*YOUR TASKS*
1. In the excerpt about the Beard awards, transcribe the passage starting at "In the past" and ending at "employees and colleagues.".
2. Decide whether each statement below agrees with the excerpt about the Beard awards. Answer yes or no, and quote the words from the excerpt that decide it. (a) The foundation revoked the awards given to Mario Batali. (b) In this year's culinary categories, 11 of 15 awards went to chefs who are women, people of color, or both. (c) The book and journalism citations were presented in Chicago.

*EXCERPT TO READ*
--

The movement away from elaborate meals and European cuisine continued, as high-end destinations like Spiaggia, the Restaurant at Meadowood, Le Pigeon, Quince and Boka were shut out. (Atelier Crenn is a notable exception.)

This year’s roster of winners reflects the forces pushing the industry away from its history of honoring mostly white, male chefs. In this year’s culinary categories (excluding service, design, wine and so forth), 11 of 15 awards went to chefs who are women, or people of color, or both.

In the past year, several journalistic investigations revealed that male chefs and restaurateurs, including Beard award winners, had engaged in chronic sexual harassment of female employees and colleagues.

The foundation has not revoked the awards bestowed on Mario Batali (Outstanding Restaurateur in 2008 and Outstanding Chef in 2005), Ken Friedman (Outstanding Restaurateur in 2016) or John Besh (Best Chef in the Southeast in 2006). However, this year’s judges, about 600 people including past winners, were instructed to “bear in mind that award winners are held up as role models. If you have concerns about a chef, restaurateur or beverage professional, or about the culture around a restaurant or restaurant group, leave the person or business out of your nominations.”

The chef José Andrés was named 2018 Humanitarian of The Year for his on-the-ground work feeding the people of Puerto Rico after the devastation of Hurricane Maria.

Established in 1990, the awards also include book and journalism citations that were presented in New York on April 27.

--

*EXTRACTED INFORMATION*

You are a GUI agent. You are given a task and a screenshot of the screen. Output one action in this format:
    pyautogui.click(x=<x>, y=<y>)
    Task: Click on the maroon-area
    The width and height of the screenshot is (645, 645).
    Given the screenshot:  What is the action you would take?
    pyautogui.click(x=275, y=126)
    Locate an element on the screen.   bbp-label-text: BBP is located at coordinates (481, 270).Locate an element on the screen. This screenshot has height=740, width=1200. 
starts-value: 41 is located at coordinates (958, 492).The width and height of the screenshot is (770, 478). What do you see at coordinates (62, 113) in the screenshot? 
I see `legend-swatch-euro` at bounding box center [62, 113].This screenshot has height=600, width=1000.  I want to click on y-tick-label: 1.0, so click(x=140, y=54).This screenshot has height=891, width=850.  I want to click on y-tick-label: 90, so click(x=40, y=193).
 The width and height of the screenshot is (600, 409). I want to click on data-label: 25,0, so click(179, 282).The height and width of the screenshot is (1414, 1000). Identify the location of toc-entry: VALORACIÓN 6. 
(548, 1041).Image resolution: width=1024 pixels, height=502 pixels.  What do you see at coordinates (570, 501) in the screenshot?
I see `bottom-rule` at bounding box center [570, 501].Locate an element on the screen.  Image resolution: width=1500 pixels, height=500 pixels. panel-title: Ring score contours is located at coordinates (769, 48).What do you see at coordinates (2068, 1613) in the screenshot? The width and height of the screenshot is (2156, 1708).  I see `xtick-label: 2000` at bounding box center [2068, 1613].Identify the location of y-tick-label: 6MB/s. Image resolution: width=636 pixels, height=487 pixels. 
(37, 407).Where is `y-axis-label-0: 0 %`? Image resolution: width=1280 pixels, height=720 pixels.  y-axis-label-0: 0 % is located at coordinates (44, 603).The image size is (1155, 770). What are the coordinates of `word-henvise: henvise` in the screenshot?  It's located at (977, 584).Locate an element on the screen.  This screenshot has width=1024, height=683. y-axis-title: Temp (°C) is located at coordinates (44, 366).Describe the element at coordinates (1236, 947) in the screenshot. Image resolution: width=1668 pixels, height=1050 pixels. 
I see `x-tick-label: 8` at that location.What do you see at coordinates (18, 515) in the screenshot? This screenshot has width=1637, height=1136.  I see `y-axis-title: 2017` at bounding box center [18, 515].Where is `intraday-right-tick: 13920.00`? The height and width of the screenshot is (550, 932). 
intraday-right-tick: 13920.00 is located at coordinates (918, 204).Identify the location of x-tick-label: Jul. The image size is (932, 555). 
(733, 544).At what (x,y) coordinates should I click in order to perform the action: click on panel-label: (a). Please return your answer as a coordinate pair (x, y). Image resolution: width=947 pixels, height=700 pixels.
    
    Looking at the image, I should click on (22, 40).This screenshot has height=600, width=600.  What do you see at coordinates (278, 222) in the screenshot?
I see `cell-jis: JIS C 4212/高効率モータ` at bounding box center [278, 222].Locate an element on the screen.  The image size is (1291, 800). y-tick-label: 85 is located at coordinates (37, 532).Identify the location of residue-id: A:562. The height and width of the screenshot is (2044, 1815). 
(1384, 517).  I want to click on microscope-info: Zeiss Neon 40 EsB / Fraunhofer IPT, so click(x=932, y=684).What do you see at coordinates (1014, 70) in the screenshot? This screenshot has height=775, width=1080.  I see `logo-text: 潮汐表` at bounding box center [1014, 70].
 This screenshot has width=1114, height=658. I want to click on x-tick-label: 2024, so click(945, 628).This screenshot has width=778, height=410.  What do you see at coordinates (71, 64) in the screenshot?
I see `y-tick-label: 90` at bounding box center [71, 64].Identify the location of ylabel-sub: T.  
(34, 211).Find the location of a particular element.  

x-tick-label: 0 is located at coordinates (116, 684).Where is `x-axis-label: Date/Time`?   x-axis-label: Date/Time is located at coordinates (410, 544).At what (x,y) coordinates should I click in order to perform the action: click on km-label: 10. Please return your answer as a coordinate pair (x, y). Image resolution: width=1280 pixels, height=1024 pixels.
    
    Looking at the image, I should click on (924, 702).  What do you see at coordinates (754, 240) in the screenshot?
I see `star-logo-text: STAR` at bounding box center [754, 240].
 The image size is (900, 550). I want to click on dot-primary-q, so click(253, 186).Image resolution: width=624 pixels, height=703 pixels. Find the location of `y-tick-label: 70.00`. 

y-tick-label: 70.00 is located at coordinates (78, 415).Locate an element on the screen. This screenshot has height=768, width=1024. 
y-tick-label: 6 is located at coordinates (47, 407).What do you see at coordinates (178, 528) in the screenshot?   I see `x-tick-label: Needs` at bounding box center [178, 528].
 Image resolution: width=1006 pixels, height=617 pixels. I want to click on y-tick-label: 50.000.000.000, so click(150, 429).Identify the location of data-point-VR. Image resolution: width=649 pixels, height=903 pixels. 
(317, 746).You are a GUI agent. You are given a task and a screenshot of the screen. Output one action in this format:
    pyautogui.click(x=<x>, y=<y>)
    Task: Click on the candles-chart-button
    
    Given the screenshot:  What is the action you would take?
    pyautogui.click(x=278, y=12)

--

*TASK-BY-TASK OUTPUTS*
1.
In the past year, several journalistic investigations revealed that male chefs and restaurateurs, including Beard award winners, had engaged in chronic sexual harassment of female employees and colleagues.

2.
(a) No: "The foundation has not revoked the awards bestowed on Mario Batali"
(b) Yes: "11 of 15 awards went to chefs who are women, or people of color, or both."
(c) No: "presented in New York on April 27"